Rentrée scolaire : pourquoi il est urgent de libéraliser l’école

Capture d’écran 2015-09-03 à 11.31.23En Grande-Bretagne, 60% des écoles secondaires sont indépendantes mais financées par l’Etat.Près de 850 000 professeurs font leur rentrée le 31 août, avant que les 12 millions d’élèves fassent la leur le 1er septembre. Si la future réforme prévoit davantage d’autonomie pour les collèges, nous sommes très loin de ce qu’il faudrait faire pour améliorer la situation et les résultats de l’Education nationale.

Cette année, la rentrée scolaire s’est faite par la droite. Alain Juppé et François Fillon ont investi ce champ de bataille fin août, (…). Si tous plaident pour une plus grande autonomie des professeurs et des établissements scolaires, c’est François Fillon qui va le plus loin. « Je propose de libérer l’enseignement privé des contraintes imposées à son développement », a ainsi déclaré l’ex-Premier ministre le 26 août, dans son discours de Rouez-en-Champagne. (…). De l’école au lycée, plus de 2 millions d’enfants (soit 17 % du total) vont rentrer le 1er septembre dans des établissements privés, dont 90 % sont catholiques. Et la place manque : entre 5  000 et 15 000 élèves restent à la porte de ces écoles. ».

Depuis 1985, il existe en effet un accord non écrit qui prévoit d’affecter à l’enseignement privé 20 % du budget de l’Education nationale. Après les grandes manifestations de 1984 pour l’école libre, cette répartition, qui correspond grosso modo au nombre d’élèves scolarisés dans le privé, a été actée par Jean-Pierre Chevènement. (…) Si 50 % des parents ont fait faire toute la scolarité de leurs enfants dans le public, alors que 5 % seulement les envoient dans le privé, 45 % utilisent le privé ou public pour un membre au moins de leur progéniture.

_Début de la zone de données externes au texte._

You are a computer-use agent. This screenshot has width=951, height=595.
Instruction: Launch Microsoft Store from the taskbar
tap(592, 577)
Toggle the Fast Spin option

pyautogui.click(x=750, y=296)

Face aux résultats médiocres de l’Education nationale et à la saturation des établissements catholiques, ce sont les écoles hors contrat qui se développent. « En 2014, 51 écoles hors contrat ont été créées, et cette année je pense qu’il y en aura encore davantage, estime Lionel Devic, président de la Fondation pour l’Ecole, qui prodigue conseils et formations à ceux qui veulent créer ce type d’établissement. Les écoles Montessori constituent le plus gros de l’augmentation. » Cette pédagogie a de nouveau le vent en poupe. En septembre 2014, les magasins Nature et Découverte se sont même mis à vendre du matériel Montessori de la naissance à 6 ans… Les écoles musulmanes se multiplient aussi, mais ne comptent parfois pas plus de quinze élèves, faute de moyens. Seuls 3 000 élèves seraient aujourd’hui scolarisés dans ces établissements, dont deux seulement sont sous contrat. Cette galaxie d’écoles qui vit en marge de l’Education nationale reste tout à fait marginale : 60 000 élèves, du primaire au baccalauréat, y sont recensés.

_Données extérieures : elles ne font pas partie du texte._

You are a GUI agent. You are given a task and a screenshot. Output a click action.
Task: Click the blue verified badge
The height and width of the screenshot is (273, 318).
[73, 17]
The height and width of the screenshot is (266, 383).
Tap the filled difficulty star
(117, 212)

«Free  schools». Il semble pourtant évident que l’une des solutions à la massification de l’enseignement et à l’hétérogénéité des élèves passe par l’introduction de la souplesse dans l’éducation, afin de personnaliser au mieux les établissements et les enseignements.(…) « Il suffirait pourtant de regarder ce qui se passe outre-Manche, où 60 % des écoles secondaires ont désormais le statut d’“Academies” ou de “Free Schools”, rappelle Lionel Devic. Les premières sont des écoles publiques, les secondes sont privées ; les deux sont indépendantes et financées par l’Etat. » Par rapport aux écoles publiques ordinaires gérées par l’autorité académique locale, les « Academies » sont libres de fixer leur programme, qui doit rester large et équilibré, et de recruter et de rémunérer les professeurs comme elles l’entendent. « Ellles ont été ouvertes en septembree 2002 dans les quartiers ayant de mauvais résultats académiques, puis étendues à tous les types d’établissement à partir de 2010 » explique Lionel Devic. A cela se sont rajoutées les « Free schools », ouvertes à partir de 2011.

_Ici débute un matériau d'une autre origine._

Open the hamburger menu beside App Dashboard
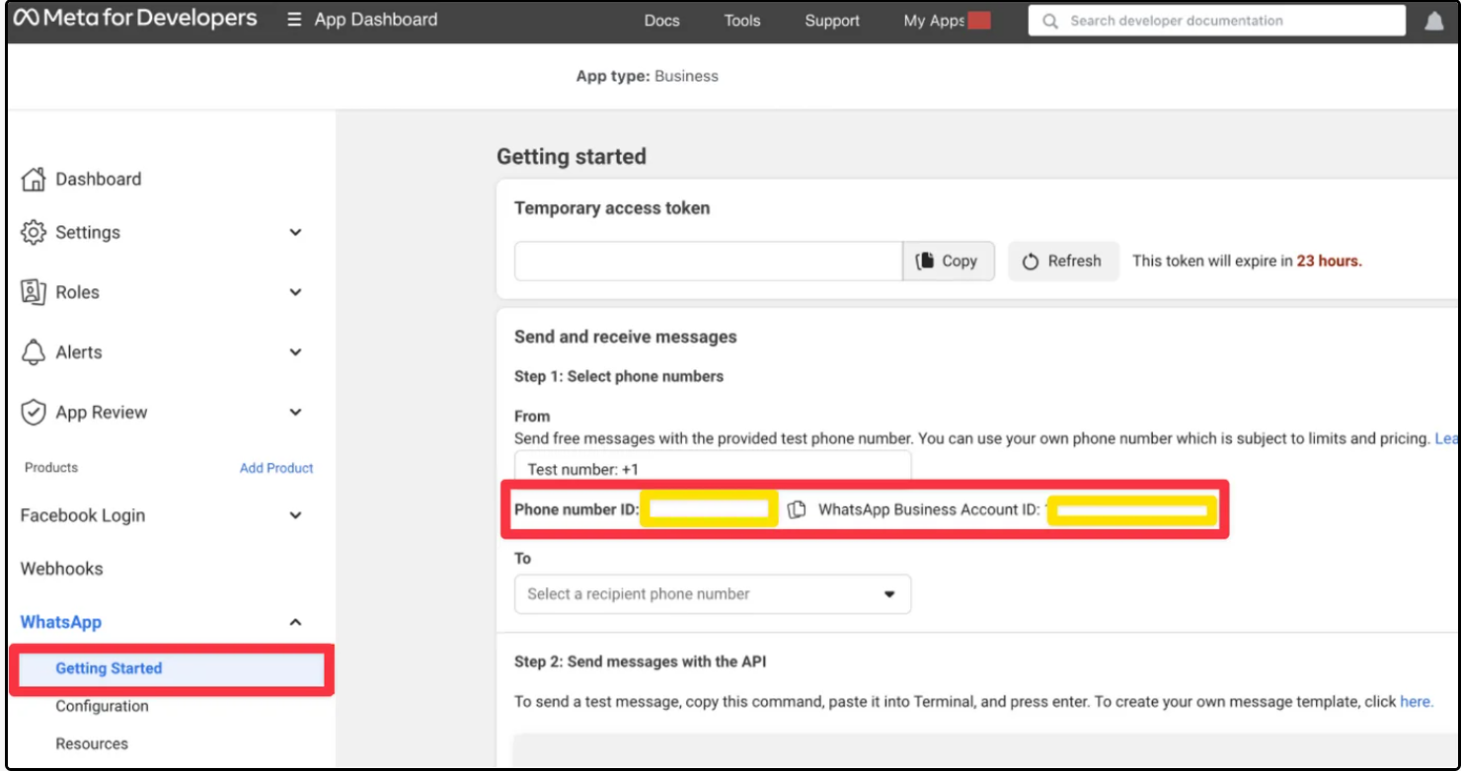 [x=294, y=20]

En France, l’un des plus ardents promoteurs de ce type d’écoles est Eric Mestrallet, président de la Fondation Espérance banlieues, qui accompagne et finance des établissements hors contrat. « Après Montfermeil et Marseille, nous ouvrons cette année à Asnières et Roubaix. Dans toutes les villes où il y a des quartiers difficiles, les maires nous demandent de créer des écoles », affirme-t-il. Un développement qui restera forcément fragile tant qu’il dépendra du bon vouloir (et de la déduction fiscale liée au financement des fondations) des mécènes privés. Eric Mestrallet souhaiterait donc bénéficier des financements des collectivités locales ou du ministère de la Ville. « Je ne suis pas du tout hostile à des modes de régulation et à un pilotage publics, à condition qu’ils ne nuisent pas aux conditions de notre succès. Qu’on ait des comptes à rendre, oui, mais laissons les gens libres et reconnaissons leur talent sur le terrain », explique-t-il. L’Education Nationale devrait davantage faire confiance aux enseignants. Ceux qui nous gouvernent, eux, doivent admettre que la liberté peut elle aussi bénéficier d’un financement public.